As 2017 begins, it is a great opportunity to reflect on our accomplishments and ongoing endeavors here in the Center for Science and Technology Policy Research (CSTPR). In these urgent and opportune times, CSTPR core faculty, staff, postdocs, graduate and undergraduate students have constructively addressed many pressing, dynamically changing and important science, technology, and policy issues before us. These efforts have further been invigorated by visitors we have hosted during 2016, who have contributed to furthering our CSTPR mission. Through research, teaching and service projects to improve our understandings of how the quality of decision-making can catalyze and enhance webs of interaction between science, technology, politics, policy and society, members of the CSTPR community have engaged in a range of activities that are outlined in the pages that follow here.

Collectively, we in CSTPR have identified four priority areas of engagement with our ongoing work:

  1. Science and Technology Policy: we forge ahead with analyses of decisions at the science-policy interface, including making public and private investments in science and technology, governing the usability of scientific information, and critically engaging the scientific and technical construction of emerging issues.
  2. Innovations in Governance and Sustainability: we continue to study innovations in governance and the complexity of sustainability challenges, including the development of new institutions that transcend conventional political boundaries or bring actors together in new ways, new tools and experimental interventions for inducing behavioral change or enabling participation in decision making, and new forms of association in the creation and protection of collective goods.
  3. Drivers of Risk Management Decisions: we move ahead with interrogations regarding how individuals and institutions – at local, regional, national, and international scales – make decisions to respond and adapt to perceived risks, and what factors promote or inhibit effective decision making.
  4. Communication and Societal Change: we press forward with experimentation and critical analyses of communication strategies and engagement in varying cultural, political and societal contexts.

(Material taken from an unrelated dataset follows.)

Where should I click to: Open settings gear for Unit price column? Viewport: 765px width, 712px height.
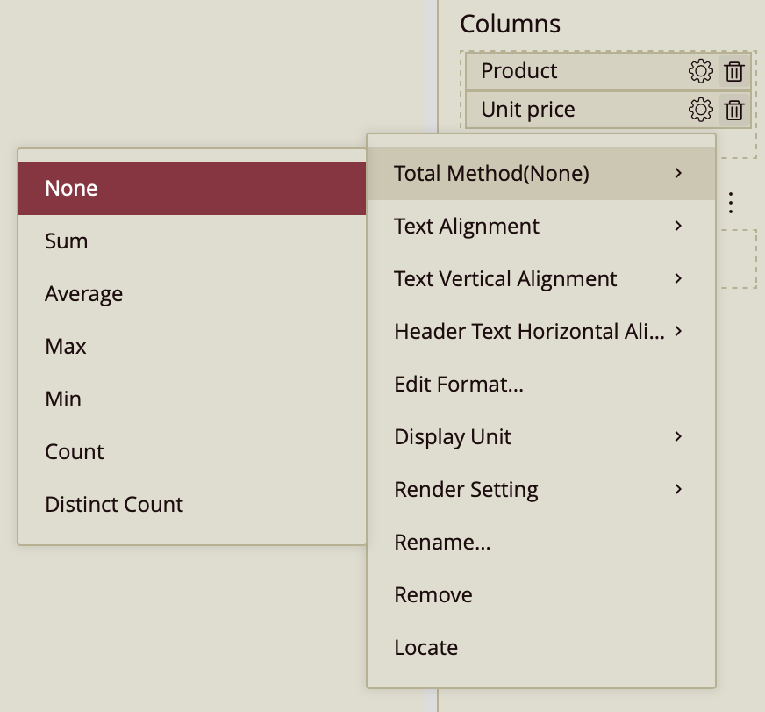pos(700,110)
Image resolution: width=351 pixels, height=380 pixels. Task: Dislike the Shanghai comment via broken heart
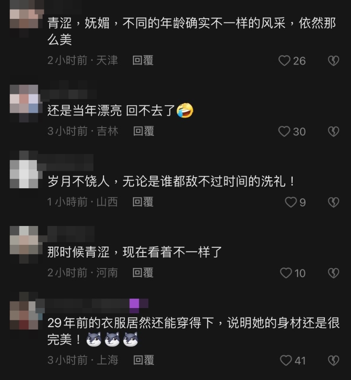333,361
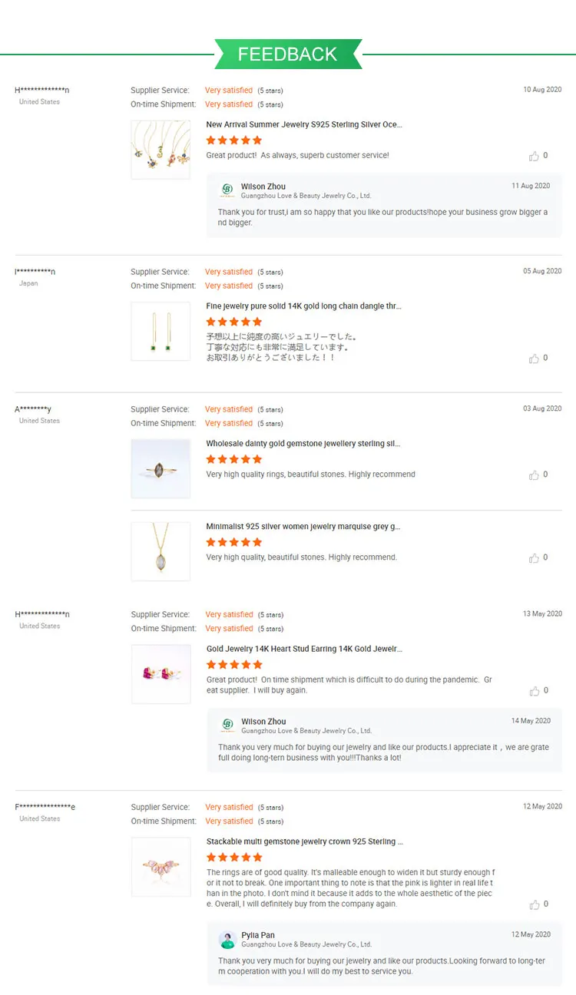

You’ll spot imprints of these key themes among the highlights noted in this report, through our ongoing investment in the Science and Technology Policy graduate certificate program, the revamped Prometheus 2.0 blog, our brownbag seminar series, the American Association for the Advancement of Science Catalyzing Advocacy in Science and Engineering (AAAS CASE) workshop student competition, and the CU-Red Cross/Red Crescent Climate Centre internship program. These are just some of the many important commitments that we have made in 2016 that continue into this year and beyond.

From my vantage point as Director of CSTPR, I am very proud of our CSTPR efforts to develop, maintain and continue active collaborations so that scientific work finds traction in science-policy and public arenas at CU Boulder and beyond. I hope you will enjoy reading through this report and getting a sense of our accomplishments from 2016, and our activities going forward.